Personagens estranhos passam a desfilar pela praça: uma menina sem olhos, uma velha senhora caolha, um pintor de paredes gentil, um metódico relojoeiro. Mas nenhum deles — embora atônitos e até hipnotizados — consegue capturar o que se passa com o mendigo lançado no chão. A vida é isso: fuga, escape, desvio, negação. A vida dança não para que a compreendamos, mas para que simplesmente a vivamos.
Vejam o caso da velha senhora caolha, uma “teórica”, respeitada em várias instituições por sua aplicação e por seu rigor. “Ela tinha um projeto: compreender e sistematizar o caos que era a dança do mendigo epilético.” Pretendia aprisionar a dança do homem em seu mundo das ideias, ou, como nos relata Samuel, “espalhar pelo mundo as ideias que eram suas sobre algo que era do outro”. Deter, possuir, dominar, fixar: projetos que, seja como for, alijam e ignoram a dança real. A dança que dói no corpo do mendigo. A dança que sua, transpira e respira.
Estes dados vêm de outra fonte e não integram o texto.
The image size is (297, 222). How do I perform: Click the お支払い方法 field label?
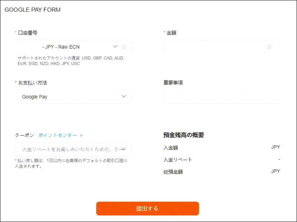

Depois da crise, já sozinho, o corpo do mendigo congela — o que não deixa de ser outra maneira de dançar. Uma dança imóvel? “Durante boa parte daquela tarde, ele estivera estático à borda do chafariz, fazendo companhia aos mitos de pedra, musgo e água.” Como se estivesse prensado entre duas paredes, o corpo do mendigo experimenta, agora, aquele que é talvez o mais atroz dos movimentos: a paralisia. Depois de algum tempo, o homem simplesmente desaparece. A praça continua em seu lugar, as pessoas a atravessam apressadas, os movimentos ritmados e previsíveis da vida diária se repetem, mas o mendigo não está mais lá. “O centro da praça ficou vazio. Os habitantes da cidade continuavam passando e, cada um a seu tempo, pôde compreender a falta. O mendigo não voltava.”
O mendigo estava morto. E, sem ele, a vida se empobrecia. Restavam agora os movimentos repetitivos, ordinários, mecânicos que — como na máquina de um relógio — fazem as coisas andar sempre no mesmo ritmo e na mesma direção. A direção da morte. A verdade é que, sem a feiúra do homem, a praça perde sua beleza. É que não se pode aprisionar uma feiúra: também ela se desdobra em vida, se multiplica e nos embriaga.
Uma bela sentença de Marcel Proust abre o livro de Samuel: “Talvez a imobilidade das coisas ao nosso redor lhes seja imposta pela nossa certeza de que tais coisas são elas mesmas e não outra, pela imobilidade do nosso pensamento em relação a elas”. O problema não está na realidade — não está no mendigo —, mas sim em como nós a vemos. Se há paralisia, é a nossa mente que se detém e, morta de medo, se agarra ao Mesmo. Só a dança estraçalha essas certezas, só ela perfura a parede de nosso temor. A escrita da dança, que Samuel Kavalerski pratica com rara inspiração, é a escrita de nosso próprio corpo. Que não precisa de palavras para ser.